The number of newsletters in an online format has nearly doubled over the past year, according to the Oxbridge Directory of Newsletters. The 2004 edition of the directory lists 4,909 online newsletters, compared to just 2,500 last year. Overall, the combined number of email and print newsletters rose only 3.1 percent, going from 12,796 to 13,197, which means the number of newsletters in print-only format is actually in decline.
Chris Selland, vice president of sell-side research at Aberdeen Group, says that the growth of newsletters comes mostly as an addition to existing marketing efforts--and, he says, it's a good one. "Customers appreciate value-based content," he says. "Newsletters are a great opportunity to provide that and enhance relationships accordingly."
Some companies are just discovering email marketing, according to Loren McDonald, vice president of marketing for EmailLabs, a provider of email marketing-automation solutions: "There were companies that were late to the party." For example, those that simply posted PDFs of their existing newsletters online for downloading. Today, he says, "it's really affordable to create HTML newsletters and send them out."
"Despite all the coverage in the media about spam and deliverability issues, email marketing is [still] growing and rising," McDonald says. "It's still a very efficient and effective medium. It's becoming more complex to do it well, but there are just so many advantages over print, [such as] the immediacy of it and the interactive relationship you can have with the recipient."
Those efficiencies are too compelling to pass up. "You expend a similar amount of energy producing an email newsletter and a print one," he says. "But the email one goes out the day it's done, whereas a paper newsletter needs to go to the printer and may take anywhere from a few days to a few weeks to get to the recipients. By the time your print newsletter gets there, your competitors will have already talked up the Big New Thing."
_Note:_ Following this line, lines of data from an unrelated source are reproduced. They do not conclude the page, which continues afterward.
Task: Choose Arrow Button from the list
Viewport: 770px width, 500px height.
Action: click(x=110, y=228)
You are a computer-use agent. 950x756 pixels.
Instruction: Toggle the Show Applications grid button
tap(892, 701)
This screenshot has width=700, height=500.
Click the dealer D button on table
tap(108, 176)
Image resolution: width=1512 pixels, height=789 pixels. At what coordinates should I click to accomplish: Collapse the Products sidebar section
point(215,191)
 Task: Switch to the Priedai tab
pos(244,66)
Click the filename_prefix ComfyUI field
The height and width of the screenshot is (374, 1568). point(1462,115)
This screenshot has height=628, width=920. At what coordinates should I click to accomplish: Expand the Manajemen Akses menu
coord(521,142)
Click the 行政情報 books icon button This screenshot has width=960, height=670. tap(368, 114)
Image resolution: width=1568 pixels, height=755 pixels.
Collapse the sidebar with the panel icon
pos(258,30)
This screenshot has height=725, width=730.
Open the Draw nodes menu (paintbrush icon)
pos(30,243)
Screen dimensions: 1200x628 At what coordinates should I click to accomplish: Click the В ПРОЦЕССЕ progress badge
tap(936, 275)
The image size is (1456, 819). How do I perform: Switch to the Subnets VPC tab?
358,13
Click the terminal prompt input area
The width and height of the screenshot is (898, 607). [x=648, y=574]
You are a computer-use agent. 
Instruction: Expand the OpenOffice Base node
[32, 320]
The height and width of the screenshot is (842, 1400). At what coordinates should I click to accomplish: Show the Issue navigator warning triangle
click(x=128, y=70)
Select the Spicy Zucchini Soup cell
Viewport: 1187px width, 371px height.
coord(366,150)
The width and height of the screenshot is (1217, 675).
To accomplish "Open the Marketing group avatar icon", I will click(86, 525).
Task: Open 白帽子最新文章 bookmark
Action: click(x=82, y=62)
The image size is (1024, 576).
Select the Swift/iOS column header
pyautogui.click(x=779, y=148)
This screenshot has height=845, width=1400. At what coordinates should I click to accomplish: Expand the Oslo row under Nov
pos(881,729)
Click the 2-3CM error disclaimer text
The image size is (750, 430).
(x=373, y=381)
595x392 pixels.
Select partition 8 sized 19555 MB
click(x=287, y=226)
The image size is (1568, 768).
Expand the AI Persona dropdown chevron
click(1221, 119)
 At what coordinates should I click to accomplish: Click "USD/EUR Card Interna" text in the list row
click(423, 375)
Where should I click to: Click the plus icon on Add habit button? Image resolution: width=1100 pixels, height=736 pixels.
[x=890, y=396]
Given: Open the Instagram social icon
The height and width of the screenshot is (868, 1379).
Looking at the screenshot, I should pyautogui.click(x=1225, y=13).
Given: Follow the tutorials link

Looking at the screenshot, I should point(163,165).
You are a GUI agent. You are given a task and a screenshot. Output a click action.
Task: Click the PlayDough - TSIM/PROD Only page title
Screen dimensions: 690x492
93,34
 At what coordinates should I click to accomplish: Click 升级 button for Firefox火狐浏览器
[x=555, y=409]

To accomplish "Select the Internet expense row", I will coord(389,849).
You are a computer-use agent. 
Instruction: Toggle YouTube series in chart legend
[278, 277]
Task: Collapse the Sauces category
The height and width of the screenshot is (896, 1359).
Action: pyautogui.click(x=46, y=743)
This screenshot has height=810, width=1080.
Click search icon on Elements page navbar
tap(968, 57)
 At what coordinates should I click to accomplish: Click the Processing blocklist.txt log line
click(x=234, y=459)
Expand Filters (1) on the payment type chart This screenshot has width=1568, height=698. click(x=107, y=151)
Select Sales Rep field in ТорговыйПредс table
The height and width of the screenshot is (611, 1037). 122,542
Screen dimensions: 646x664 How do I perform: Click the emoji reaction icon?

The relatively inexpensive start-up costs of a newsletter may have something to do with their explosion in number. Lower costs are "certainly not a bad thing," Selland says. "But for the customer the value is in the content, not the low price." According to the Oxbridge directory, there are 1,449 more online newsletters this year, and 1,913 more newsletters overall--which means online newsletters represent about three quarters of overall growth.
Selland says print-only newsletters aren't likely to fade completely. "Firms that tailor their products and services to non-technical audiences will, of course, [continue to] stick with print alone," he says.
The rapid expansion of online newsletters, however, isn't necessarily a good thing--not if the collective noise begins to eclipse the individual signals. "These days everyone is doing newsletters," Selland says. "It's becoming a 'tragedy of the commons' situation: Nobody has time anymore to read all of the newsletters that land in their inbox. The only solution is to differentiate your content." That kind of differentiation is hard to come by, Selland says, "because many of them these days have little interesting to say; they're just efforts to stick the logo in people's faces."
As the novelty of the electronic format begins to wane, and the various content begins to blur, the pendulum may begin to swing back in the other direction, Selland says--or at least more toward a hybrid solution. "I'd expect that we will see some companies...returning to paper as a differentiator or complement for their e-newsletters."
That hybrid model seems to be blooming. The new directory notes that, of the 4,949 online newsletters included in this year's edition, 3,309 are also available in print format.